Thursday, July 23, 2009

Measuring Your Engineers

To say that I am managing an Agile team is not entirely accurate, we are just trying to be agile. Anyway, skipping the story, the team's velocity increased more than 800% for the last 2 iterations, mainly due to management pressure. Put aside other reasons such as requirement gathering, design, headcount, etc.

1. Engineers are most probably working within their comfort zone.

For the past 3 months, I had passed/failed/extended the probation period of the engineers. During the session, they discussed with us their strength, weaknesses and areas for improvement.

2. Most engineers highlighted that they're lacking some knowledge to perform better.

So, last weekend, after having a discussion with the management, I was given a task - create KPIs to give engineers a direction as well as to provide management a way to measure their performance. So there are two things - KPIs and Performance Review. The first thing that got into my mind was - how did my ex-company do it?

In the support team that I worked in, we used a ladder-based system where there were 4 skill levels defined with skills to achieve. We would also set KPIs such as "resolving 30 support cases with customer satisfaction above 75%" or "to be SCJP certified". The progress, results and data would be presented to the management during our performance review. Trust me, people seldom stepped out the room wyith a happy face because the management loved to tell you where you did not do good enough.

I was thinking of the ladder since then.

I then looked into some blogs and Stack Overflow questions, such as this (Joel), this, this (Steve Yegge), this and this, which in general send the same message:

3. Management focuses too much on measuring the performance than improving the products and getting things done.

Something quite similar to this will be - timesheet and the reason I abolished it because it is irrelevant with the team velocity and business values. What does it mean then, shall we not measure the engineers at all? Your HR is certainly expecting some kind of metrics for her as a parameter to make salary adjustment.

What shall we look into then? Let's start from things that we shall never use to measure an engineer:
  • SLOC - Source Lines of Code, the dumbest ever metric. Good programmers write lesser lines.
  • Number of bug fixes - No way! The engineers would have figured out how to compromise this by writing more buggy code. I strongly against this just like how I disagree with giving points to bug fixes.
  • Hours logged - Timesheet is a waste of time.

I had like a 10-minute talk with the engineers yesterday to find out how they want to be evaluated and paid. I think this is important instead of me making decision and guesses based on how other software houses do it. It turned out that they want to be reviewed by the peers, by stories delivered, by code quality, and by having salary within different range they expect to be put an expectation on the skill set they possess.

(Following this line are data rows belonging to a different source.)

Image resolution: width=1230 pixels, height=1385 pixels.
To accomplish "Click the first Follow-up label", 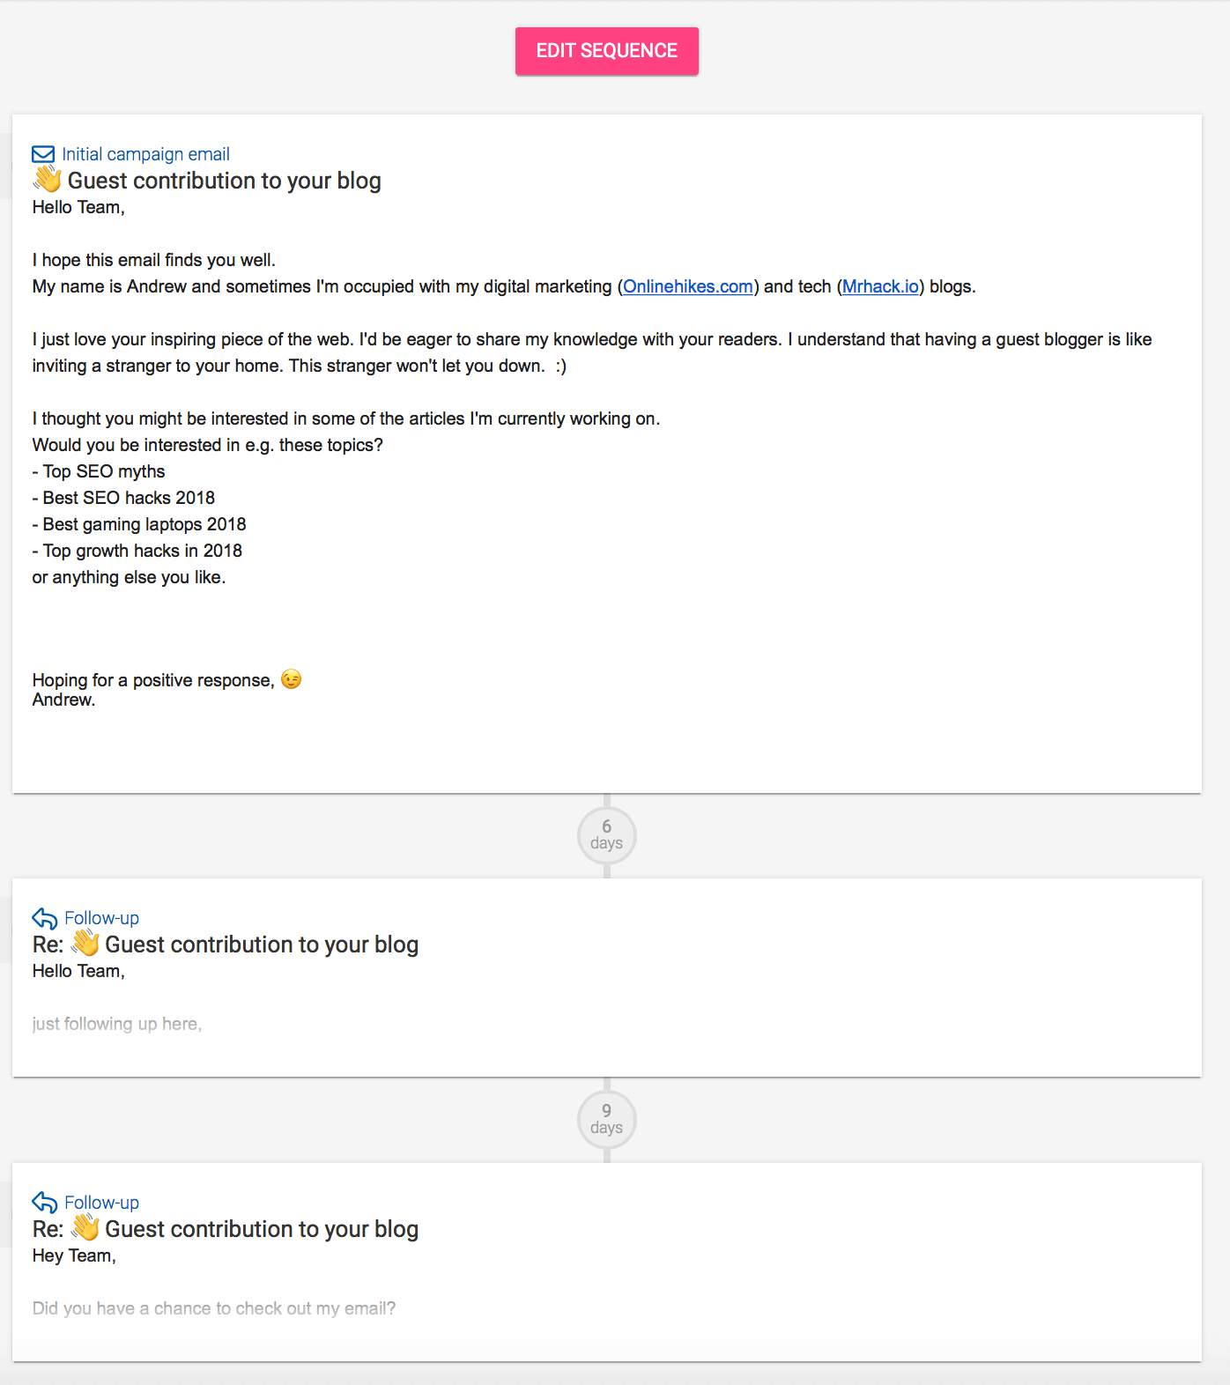I will coord(101,918).
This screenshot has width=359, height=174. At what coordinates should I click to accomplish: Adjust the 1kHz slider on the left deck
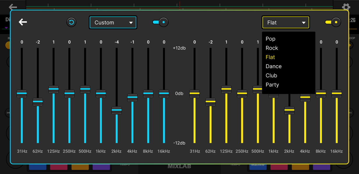coord(100,93)
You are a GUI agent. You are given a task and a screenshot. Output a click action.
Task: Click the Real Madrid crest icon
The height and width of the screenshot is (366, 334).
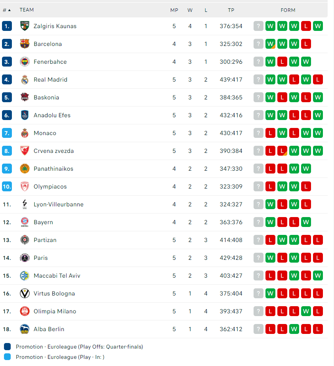[x=25, y=80]
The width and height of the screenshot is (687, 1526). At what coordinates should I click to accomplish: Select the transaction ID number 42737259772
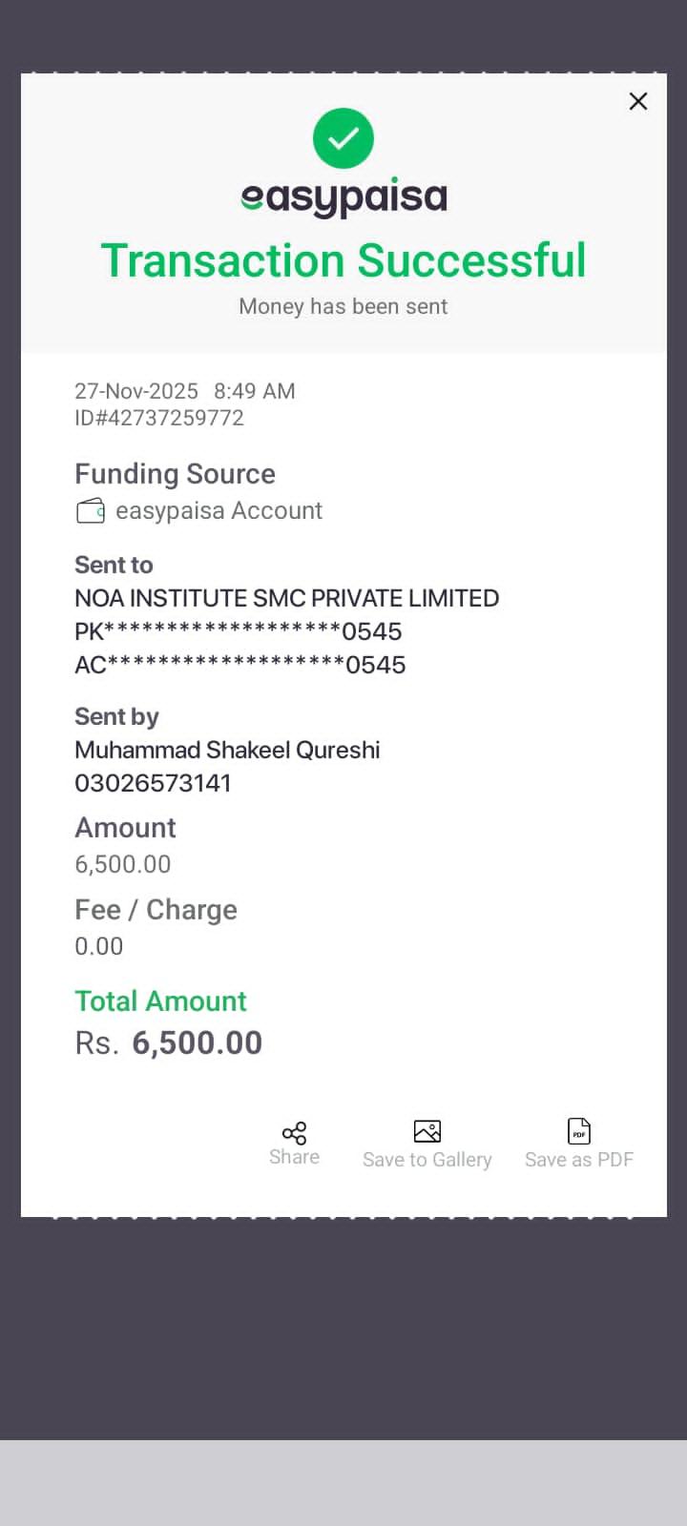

So here is my summary, the performance metrics will be generally based on the expectations, the results, and the feedbacks:
  • The rating from their team members.
  • The rating from their direct supervisor, basically this person also knows the agility, code quality, velocity, etc. of this person.
  • The total stories delivered.
  • The skill set, which KPIs can be related with this, not entirely though.
Are KPIs necessary? KPIs shall not be mandated, they have to be discussed and proposed by the individuals, based on their comfort level and see how far we want to go above it. If a KPI is not going to help an engineer to produce quality code and better product, drop it. Also, if one doesn't want to play this KPI game as he really has a clear idea about every thing he is doing, don't force him to change the way he handles and manages his job and directions.

The last reminder is that, we shall not expect to have a perfect and fair formula that objectively measure and rate an engineer. Whether someone will be promoted or given a good salary shall be based on human judgments, as we are dealing with humans and humans make important decisions like you always do.

3 comments:

dartarrow said...

My first company - A japanese manufacturing monster - if you come in 1 minute late, you're considered "late" and deserving of a warning.

The best reason for Bigger companies to impose KPI's are that they are thoroughly streamlined. So you go in, do your job and nothing else. To impose KPI's strictly in a smaller company will mean you are potentially killing off initiative. Hey helping my colleague solve his bug does nothing to my KPI so why should I do it?

I have a friend who was moved across different teams to make sure his department reaches it's KPI. But in the process what results is that he himself did not reach his.
For his dept to reach their KPI he has to sacrifice his - and that means no bonus, no raise.

I'm not against KPI's but for it to really work it has to be periodically reconsidered and redrawn. And make sure those who monitor the KPI's know everything the person does and how it contributes to the organization as a whole. John Nash's Theories > KPI's

Lorraine said...

You might find this interesting:

http://www.baselinemag.com/c/a/IT-Management/10-Ways-IT-Employees-are-Different-from-Everyone-Else/

Anonymous said...

Could you give a little more detail about what you mean by "stories delivered"? I guess it has something to do with stories told by customers, but it's quite unclear. Have you or someone else you're aware of written about this before?